AUFGABEN:
[A] Beantworte zum Lesetext kurz:
(i) Wo spricht Anian Liebrand am Freitagabend?
(ii) Welches Lied begleitet das Hereintragen des Sargs?
(iii) Worum geht es laut Liebrand bei der Rassismus-Strafnorm?
[B] Bringe die Zeilen der Einträge von der Zeile mit „Select the scotConfig.getIn code snippet“ bis zum Ende der Einträge, beide Grenzen eingeschlossen, in eine JSON-Liste von Strings mit einem String pro Zeile, ohne Leerzeilen.

LESETEXT:
↓↓↓
«Das Freie Wort ist tot», behauptet Anian Liebrand am Freitagabend im halb gefüllten Saal des Luzern-Littauers Michaelshof. Und so heisst Liebrand die «Mitglieder der Jungen SVP» einen Sarg (schwarz mit dunkelrotem Kreuz) vor die Bühne zu tragen, untermalt vom Lied «Spiel mir das Lied vom Tod». Spannung will nicht aufkommen, auch nicht bei der Brauchtumspflege: Geisslechlöpfer, Trittst im Morgenrot daher, Einmarsch der Kantonsfahnen. JSVP-Präsident Liebrand erklärt noch: Die Rassismus-Strafnorm werde «völlig missbraucht», es gehe nicht um Rassismus, sondern Verhinderung von Kritik.
↑↑↑
QUELLENEINTRÄGE:
↓↓↓
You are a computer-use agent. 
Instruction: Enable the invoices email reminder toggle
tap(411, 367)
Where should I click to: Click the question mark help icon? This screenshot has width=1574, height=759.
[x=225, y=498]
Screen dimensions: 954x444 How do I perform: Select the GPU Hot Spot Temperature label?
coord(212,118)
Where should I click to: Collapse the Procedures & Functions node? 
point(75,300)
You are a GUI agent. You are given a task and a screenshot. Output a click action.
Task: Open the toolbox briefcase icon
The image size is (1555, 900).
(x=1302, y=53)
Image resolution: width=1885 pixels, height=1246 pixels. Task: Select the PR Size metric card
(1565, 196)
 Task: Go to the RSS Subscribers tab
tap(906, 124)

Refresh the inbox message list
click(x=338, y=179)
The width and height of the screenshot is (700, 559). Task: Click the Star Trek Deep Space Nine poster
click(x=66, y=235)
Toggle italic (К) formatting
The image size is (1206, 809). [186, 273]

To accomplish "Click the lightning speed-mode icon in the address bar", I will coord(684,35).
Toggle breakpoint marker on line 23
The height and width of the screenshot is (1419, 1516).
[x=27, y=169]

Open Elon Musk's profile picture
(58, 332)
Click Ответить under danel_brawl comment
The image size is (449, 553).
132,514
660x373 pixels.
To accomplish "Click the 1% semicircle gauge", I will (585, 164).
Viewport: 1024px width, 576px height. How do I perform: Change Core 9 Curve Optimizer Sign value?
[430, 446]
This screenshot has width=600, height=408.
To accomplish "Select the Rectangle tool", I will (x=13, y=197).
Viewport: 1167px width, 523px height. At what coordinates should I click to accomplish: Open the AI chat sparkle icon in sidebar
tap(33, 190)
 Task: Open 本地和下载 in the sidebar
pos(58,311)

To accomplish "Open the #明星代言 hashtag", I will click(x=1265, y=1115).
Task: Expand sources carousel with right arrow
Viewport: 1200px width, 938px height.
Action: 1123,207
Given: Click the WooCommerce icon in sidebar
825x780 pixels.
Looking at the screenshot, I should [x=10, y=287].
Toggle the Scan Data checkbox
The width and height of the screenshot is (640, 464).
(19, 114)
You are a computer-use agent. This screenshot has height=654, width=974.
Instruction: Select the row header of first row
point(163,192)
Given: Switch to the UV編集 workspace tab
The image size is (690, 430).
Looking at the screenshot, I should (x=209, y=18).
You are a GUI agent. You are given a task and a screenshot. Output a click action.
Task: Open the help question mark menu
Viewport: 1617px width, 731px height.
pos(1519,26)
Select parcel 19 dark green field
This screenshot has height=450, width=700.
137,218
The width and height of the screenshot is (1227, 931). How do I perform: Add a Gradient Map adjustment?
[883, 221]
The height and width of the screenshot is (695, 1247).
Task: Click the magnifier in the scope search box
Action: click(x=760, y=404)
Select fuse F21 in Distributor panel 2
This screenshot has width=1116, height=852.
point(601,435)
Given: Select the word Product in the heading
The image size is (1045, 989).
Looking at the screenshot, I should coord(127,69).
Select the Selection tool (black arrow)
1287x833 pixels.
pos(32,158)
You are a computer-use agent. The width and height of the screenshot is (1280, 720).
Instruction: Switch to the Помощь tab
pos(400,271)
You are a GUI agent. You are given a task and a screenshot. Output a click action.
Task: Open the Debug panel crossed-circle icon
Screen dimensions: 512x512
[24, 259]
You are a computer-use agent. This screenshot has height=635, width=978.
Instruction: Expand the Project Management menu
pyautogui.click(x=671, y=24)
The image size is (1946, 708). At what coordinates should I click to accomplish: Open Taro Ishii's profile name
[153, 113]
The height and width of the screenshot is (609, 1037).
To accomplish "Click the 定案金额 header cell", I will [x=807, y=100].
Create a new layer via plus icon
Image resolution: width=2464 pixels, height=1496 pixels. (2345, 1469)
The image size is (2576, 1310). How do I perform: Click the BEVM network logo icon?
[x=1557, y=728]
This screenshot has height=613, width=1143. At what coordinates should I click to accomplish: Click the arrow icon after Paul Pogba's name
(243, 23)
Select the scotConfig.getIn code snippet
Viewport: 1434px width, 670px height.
↑↑↑
LÖSUNGEN:
[A]
(i) Im halb gefüllten Saal des Luzern-Littauers Michaelshof.
(ii) «Spiel mir das Lied vom Tod».
(iii) Nicht um Rassismus, sondern um die Verhinderung von Kritik.

[B]
[
  "Select the scotConfig.getIn code snippet",
  "Viewport: 1434px width, 670px height."
]